Instructions to follow –
After finding the line with "Open Medium icon for block 119750400 row" in the entries below, retype exactly each line from there through the line with "Task: Advance to the next page spread", including that final line.

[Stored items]

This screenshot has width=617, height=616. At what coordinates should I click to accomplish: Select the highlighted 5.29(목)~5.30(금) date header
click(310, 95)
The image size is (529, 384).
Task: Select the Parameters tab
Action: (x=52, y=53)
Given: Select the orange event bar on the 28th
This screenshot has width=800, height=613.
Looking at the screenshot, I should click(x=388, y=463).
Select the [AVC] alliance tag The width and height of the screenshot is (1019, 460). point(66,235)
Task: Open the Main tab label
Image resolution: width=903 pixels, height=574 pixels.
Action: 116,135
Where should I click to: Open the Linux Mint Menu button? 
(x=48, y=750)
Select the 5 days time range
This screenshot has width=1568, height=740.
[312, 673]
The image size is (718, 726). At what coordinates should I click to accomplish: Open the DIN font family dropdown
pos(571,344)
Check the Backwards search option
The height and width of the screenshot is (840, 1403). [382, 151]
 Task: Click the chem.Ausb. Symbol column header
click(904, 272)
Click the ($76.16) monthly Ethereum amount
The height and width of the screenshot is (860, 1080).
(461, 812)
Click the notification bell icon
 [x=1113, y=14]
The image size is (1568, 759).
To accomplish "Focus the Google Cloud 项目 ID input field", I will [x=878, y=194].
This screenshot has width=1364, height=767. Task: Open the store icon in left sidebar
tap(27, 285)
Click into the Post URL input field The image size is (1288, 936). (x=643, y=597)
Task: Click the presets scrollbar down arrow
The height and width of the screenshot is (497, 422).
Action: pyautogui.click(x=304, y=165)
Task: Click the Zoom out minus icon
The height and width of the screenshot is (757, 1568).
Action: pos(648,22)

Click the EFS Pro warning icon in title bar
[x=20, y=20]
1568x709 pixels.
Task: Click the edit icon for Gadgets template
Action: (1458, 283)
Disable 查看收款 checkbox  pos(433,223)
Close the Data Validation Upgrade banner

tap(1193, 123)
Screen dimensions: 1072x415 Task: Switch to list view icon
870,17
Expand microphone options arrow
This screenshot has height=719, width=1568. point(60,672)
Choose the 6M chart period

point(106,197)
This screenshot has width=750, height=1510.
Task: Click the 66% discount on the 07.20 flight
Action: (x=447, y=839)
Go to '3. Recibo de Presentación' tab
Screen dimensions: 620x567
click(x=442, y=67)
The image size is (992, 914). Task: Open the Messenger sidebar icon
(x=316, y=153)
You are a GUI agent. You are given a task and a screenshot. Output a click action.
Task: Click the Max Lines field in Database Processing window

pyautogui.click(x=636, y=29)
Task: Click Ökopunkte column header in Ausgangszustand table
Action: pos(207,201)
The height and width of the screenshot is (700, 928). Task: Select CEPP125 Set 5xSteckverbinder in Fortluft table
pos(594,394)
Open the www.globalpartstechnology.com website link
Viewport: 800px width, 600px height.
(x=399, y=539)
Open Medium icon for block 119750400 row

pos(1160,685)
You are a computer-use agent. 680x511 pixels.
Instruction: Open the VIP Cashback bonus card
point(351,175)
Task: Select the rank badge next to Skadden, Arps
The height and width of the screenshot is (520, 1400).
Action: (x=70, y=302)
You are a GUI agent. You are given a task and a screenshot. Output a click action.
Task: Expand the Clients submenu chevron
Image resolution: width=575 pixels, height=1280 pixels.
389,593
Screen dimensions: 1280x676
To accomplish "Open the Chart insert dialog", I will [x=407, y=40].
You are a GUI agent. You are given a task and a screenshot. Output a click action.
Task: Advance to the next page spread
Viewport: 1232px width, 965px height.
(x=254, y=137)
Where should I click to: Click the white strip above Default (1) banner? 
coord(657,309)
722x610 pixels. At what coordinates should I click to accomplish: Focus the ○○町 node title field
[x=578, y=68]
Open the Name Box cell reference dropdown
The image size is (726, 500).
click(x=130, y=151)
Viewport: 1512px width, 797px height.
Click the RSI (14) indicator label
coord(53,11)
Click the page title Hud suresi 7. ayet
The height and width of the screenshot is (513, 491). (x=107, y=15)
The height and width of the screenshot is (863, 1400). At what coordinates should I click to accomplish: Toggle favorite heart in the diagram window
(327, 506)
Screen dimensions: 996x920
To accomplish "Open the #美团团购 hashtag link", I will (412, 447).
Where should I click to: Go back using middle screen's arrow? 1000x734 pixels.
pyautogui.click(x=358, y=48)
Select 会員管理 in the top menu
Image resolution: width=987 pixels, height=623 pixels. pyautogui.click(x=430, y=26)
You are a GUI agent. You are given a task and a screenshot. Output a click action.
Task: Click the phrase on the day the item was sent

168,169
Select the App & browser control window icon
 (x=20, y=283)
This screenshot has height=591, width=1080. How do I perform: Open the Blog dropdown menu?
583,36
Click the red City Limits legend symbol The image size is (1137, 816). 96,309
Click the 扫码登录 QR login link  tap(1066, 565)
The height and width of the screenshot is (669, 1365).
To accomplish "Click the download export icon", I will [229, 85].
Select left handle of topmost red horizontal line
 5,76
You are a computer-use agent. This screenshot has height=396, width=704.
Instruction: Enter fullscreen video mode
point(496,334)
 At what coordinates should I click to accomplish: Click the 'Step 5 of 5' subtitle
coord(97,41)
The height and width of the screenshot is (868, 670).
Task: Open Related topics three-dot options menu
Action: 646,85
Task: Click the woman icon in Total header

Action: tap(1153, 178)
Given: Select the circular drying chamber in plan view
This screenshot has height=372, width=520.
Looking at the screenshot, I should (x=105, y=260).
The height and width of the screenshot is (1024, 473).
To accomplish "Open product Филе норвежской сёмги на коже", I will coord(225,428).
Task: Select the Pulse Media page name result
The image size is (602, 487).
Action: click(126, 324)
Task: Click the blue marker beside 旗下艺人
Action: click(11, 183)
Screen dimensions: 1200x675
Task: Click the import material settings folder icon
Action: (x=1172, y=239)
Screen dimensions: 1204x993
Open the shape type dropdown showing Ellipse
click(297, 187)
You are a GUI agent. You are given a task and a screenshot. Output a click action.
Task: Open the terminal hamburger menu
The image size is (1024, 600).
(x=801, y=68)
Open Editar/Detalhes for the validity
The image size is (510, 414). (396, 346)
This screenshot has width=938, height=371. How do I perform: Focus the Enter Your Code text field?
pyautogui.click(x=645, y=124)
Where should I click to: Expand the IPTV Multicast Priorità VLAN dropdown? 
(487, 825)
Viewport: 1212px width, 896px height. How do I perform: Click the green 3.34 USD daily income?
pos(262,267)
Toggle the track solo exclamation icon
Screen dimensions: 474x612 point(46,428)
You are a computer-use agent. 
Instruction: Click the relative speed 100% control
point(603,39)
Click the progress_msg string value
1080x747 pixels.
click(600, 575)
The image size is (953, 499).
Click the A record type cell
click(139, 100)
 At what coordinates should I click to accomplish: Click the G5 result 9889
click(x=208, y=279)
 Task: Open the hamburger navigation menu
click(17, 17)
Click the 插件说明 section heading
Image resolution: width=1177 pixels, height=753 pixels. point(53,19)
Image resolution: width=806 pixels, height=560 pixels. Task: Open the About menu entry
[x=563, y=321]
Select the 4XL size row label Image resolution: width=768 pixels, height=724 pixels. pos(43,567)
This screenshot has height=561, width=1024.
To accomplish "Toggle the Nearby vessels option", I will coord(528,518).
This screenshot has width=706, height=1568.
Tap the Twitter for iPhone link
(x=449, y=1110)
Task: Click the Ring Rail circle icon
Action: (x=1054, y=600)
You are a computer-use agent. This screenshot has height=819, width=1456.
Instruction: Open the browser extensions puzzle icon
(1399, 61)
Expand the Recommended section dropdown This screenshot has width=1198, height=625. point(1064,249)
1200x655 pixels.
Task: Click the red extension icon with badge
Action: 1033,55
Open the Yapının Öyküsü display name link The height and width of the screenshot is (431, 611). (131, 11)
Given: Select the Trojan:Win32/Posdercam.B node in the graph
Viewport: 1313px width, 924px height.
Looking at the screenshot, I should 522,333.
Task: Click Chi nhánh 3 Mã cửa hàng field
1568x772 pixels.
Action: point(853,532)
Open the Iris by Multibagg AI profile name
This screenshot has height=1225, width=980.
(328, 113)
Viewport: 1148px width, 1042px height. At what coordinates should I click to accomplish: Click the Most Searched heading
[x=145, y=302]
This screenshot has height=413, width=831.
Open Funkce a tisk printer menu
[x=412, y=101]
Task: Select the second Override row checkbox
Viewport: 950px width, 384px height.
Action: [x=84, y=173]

Completed task –
Open Medium icon for block 119750400 row

pos(1160,685)
You are a computer-use agent. 680x511 pixels.
Instruction: Open the VIP Cashback bonus card
point(351,175)
Task: Select the rank badge next to Skadden, Arps
The height and width of the screenshot is (520, 1400).
Action: (x=70, y=302)
You are a GUI agent. You are given a task and a screenshot. Output a click action.
Task: Expand the Clients submenu chevron
Image resolution: width=575 pixels, height=1280 pixels.
389,593
Screen dimensions: 1280x676
To accomplish "Open the Chart insert dialog", I will [x=407, y=40].
You are a GUI agent. You are given a task and a screenshot. Output a click action.
Task: Advance to the next page spread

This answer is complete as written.